Shares in the collaboration tools designer are down about 20% already year to date, having lost 35% in 2025. This leaves Atlassian stock trading at a ‘deeply discounted valuation’, according to the analyst.
AI disruption ‘exaggerated’
Morgan Stanley argues market concerns around AI disrupting Atlassian’s seat-based pricing model are exaggerated. On the contrary, the bank views AI as a structural tailwind for the company.
| Atlassian (TEAM) | Price: $126.20 | Market cap: $34.3bn |
Weiss says AI proliferation should increase developer numbers and drive more complex application advances, requiring greater coordination across teams. Combined with Atlassian’s growing suite of AI-enabled products, these trends should support higher customer retention, increased migrations to its platforms and incremental upselling opportunities.

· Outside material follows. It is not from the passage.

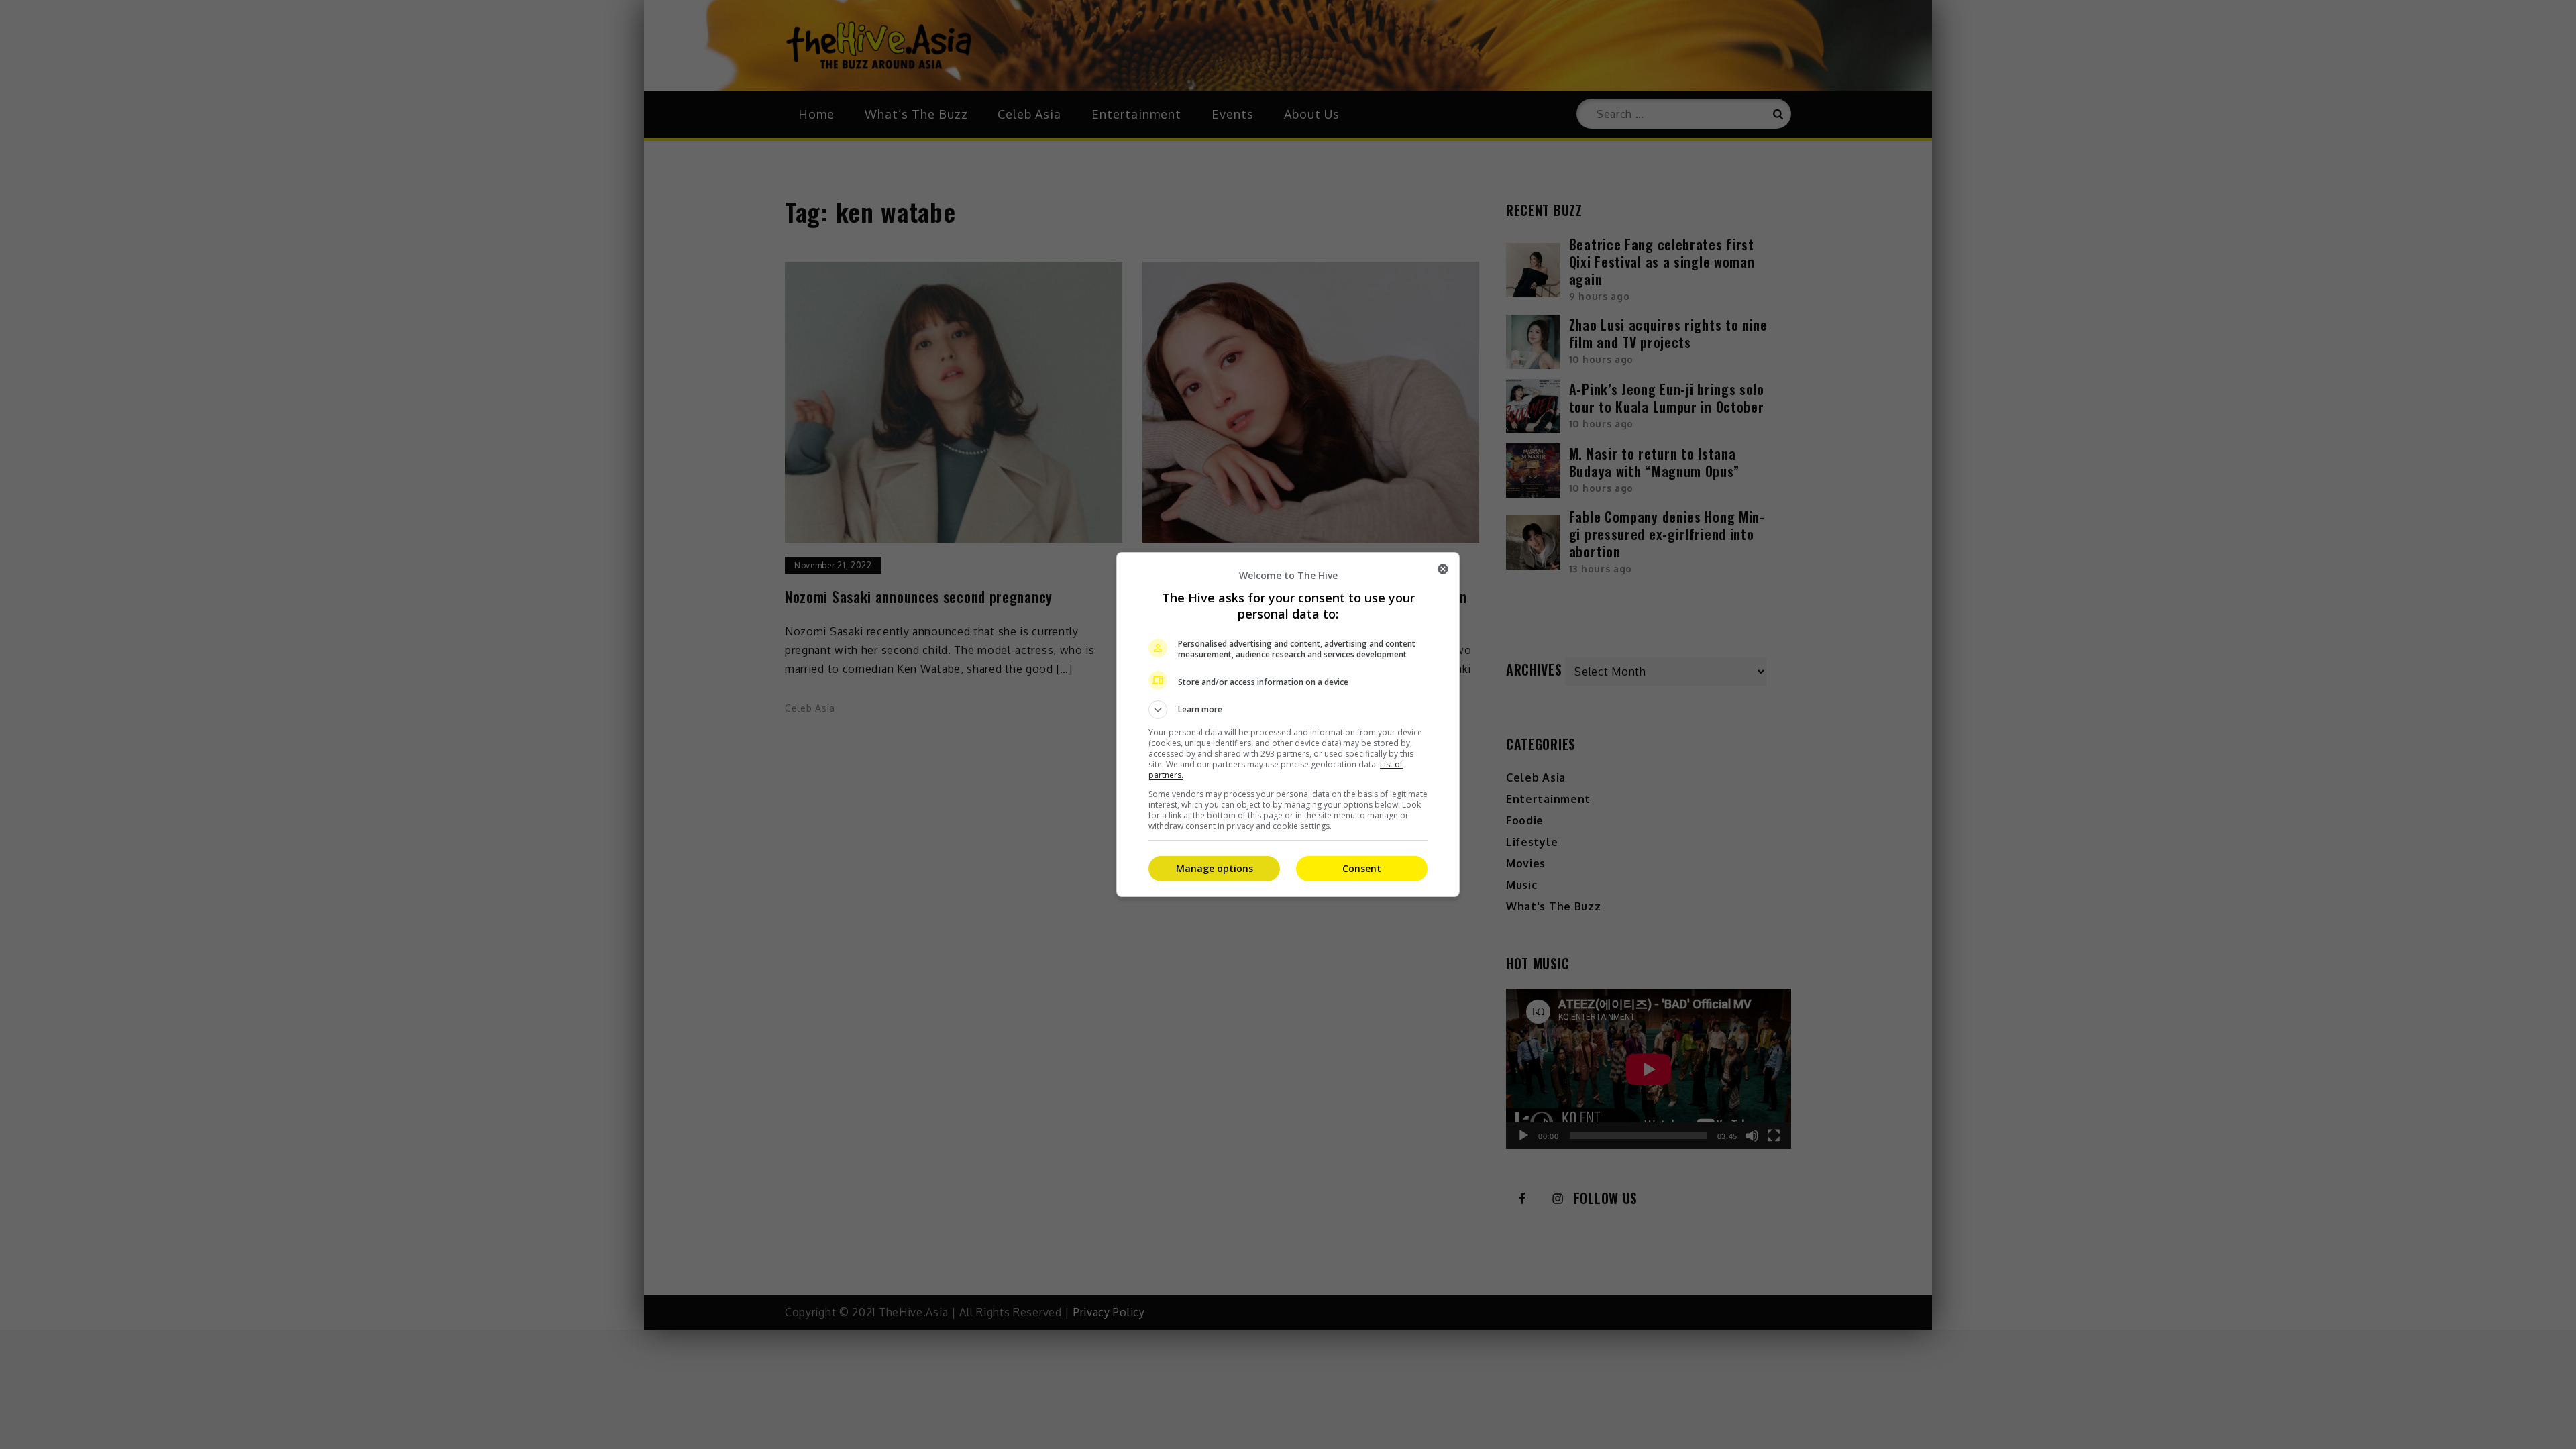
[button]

The investment bank also pointed to what it sees as underappreciated strengths in Atlassian’s business, including solid enterprise momentum, rising adoption of its broader solutions portfolio and a diversified user base that extends beyond developers alone.
Conservative guidance
From a financial perspective, Morgan Stanley believes current topline guidance is conservative. It cited steadier IT spending, accelerating product cycles and improving go-to-market execution as reasons to expect upside. The bank forecasts year-on-year total revenue growth of more than 22% in the fiscal second quarter, up from 21% in the prior quarter, alongside an operating margin of around 26%.
Atlassian has a long track record of meeting and beating quarterly expectations going back to its IPO in December 2015. It has only missed revenue forecasts once and earnings twice, in 44 reporting quarters.
In Q1 2026, Atlassian posted EPS of $1.04 on $1.43 billion of revenue, versus estimates pitched at $0.84 and $1.40 billion. Analysts have $0.73 EPS and $1.21 billion of revenue for Q2, due 5 February.
Price ‘‘penalized twice’
Weiss added that Atlassian has been ‘penalized twice’ by investors — first for being categorised as an application software vendor, and second for its perceived reliance on developers. He noted, however, that roughly half of the company’s users are non-technical, while Jira Service Management accounts for an estimated 15% to 20% of total revenue.
With estimates set conservatively, demand trends improving and AI-related fears viewed as overstated, Morgan Stanley said the recent pullback presents an attractive entry point for long-term investors seeking exposure to a high-quality business operating in a large and expanding software category.